══ SOURCE DATA ══
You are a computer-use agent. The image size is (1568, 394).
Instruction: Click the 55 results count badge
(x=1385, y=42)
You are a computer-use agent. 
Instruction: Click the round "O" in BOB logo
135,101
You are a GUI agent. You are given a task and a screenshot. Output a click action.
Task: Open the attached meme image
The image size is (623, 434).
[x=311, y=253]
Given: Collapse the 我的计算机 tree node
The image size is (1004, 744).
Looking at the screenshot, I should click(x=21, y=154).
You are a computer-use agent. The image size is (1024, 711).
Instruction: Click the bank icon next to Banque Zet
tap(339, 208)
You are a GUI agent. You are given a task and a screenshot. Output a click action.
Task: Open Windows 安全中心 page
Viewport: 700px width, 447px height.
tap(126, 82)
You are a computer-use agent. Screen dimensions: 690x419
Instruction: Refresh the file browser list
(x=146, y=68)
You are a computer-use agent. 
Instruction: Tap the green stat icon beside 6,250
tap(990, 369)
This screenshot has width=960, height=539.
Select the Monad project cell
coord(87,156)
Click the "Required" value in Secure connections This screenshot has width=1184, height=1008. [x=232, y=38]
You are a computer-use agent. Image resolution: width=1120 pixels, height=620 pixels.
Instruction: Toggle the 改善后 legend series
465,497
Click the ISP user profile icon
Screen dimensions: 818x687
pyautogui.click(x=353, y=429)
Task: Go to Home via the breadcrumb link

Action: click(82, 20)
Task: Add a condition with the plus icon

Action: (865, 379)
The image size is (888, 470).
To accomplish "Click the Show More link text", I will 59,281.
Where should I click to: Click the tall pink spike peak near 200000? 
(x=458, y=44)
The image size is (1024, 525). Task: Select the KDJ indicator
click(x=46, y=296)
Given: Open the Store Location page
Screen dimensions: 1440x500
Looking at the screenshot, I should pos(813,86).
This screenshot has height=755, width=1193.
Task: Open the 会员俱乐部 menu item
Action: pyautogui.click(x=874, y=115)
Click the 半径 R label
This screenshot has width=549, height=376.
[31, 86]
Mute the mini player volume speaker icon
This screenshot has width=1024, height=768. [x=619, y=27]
═══
» EXERCISE DIRECTIONS: What do the records say? Quote them all exactly.

» SOLUTION BELOW:
You are a computer-use agent. The image size is (1568, 394).
Instruction: Click the 55 results count badge
(x=1385, y=42)
You are a computer-use agent. 
Instruction: Click the round "O" in BOB logo
135,101
You are a GUI agent. You are given a task and a screenshot. Output a click action.
Task: Open the attached meme image
The image size is (623, 434).
[x=311, y=253]
Given: Collapse the 我的计算机 tree node
The image size is (1004, 744).
Looking at the screenshot, I should click(x=21, y=154).
You are a computer-use agent. The image size is (1024, 711).
Instruction: Click the bank icon next to Banque Zet
tap(339, 208)
You are a GUI agent. You are given a task and a screenshot. Output a click action.
Task: Open Windows 安全中心 page
Viewport: 700px width, 447px height.
tap(126, 82)
You are a computer-use agent. Screen dimensions: 690x419
Instruction: Refresh the file browser list
(x=146, y=68)
You are a computer-use agent. 
Instruction: Tap the green stat icon beside 6,250
tap(990, 369)
This screenshot has width=960, height=539.
Select the Monad project cell
coord(87,156)
Click the "Required" value in Secure connections This screenshot has width=1184, height=1008. [x=232, y=38]
You are a computer-use agent. Image resolution: width=1120 pixels, height=620 pixels.
Instruction: Toggle the 改善后 legend series
465,497
Click the ISP user profile icon
Screen dimensions: 818x687
pyautogui.click(x=353, y=429)
Task: Go to Home via the breadcrumb link

Action: click(82, 20)
Task: Add a condition with the plus icon

Action: (865, 379)
The image size is (888, 470).
To accomplish "Click the Show More link text", I will 59,281.
Where should I click to: Click the tall pink spike peak near 200000? 
(x=458, y=44)
The image size is (1024, 525). Task: Select the KDJ indicator
click(x=46, y=296)
Given: Open the Store Location page
Screen dimensions: 1440x500
Looking at the screenshot, I should pos(813,86).
This screenshot has height=755, width=1193.
Task: Open the 会员俱乐部 menu item
Action: pyautogui.click(x=874, y=115)
Click the 半径 R label
This screenshot has width=549, height=376.
[31, 86]
Mute the mini player volume speaker icon
This screenshot has width=1024, height=768. [x=619, y=27]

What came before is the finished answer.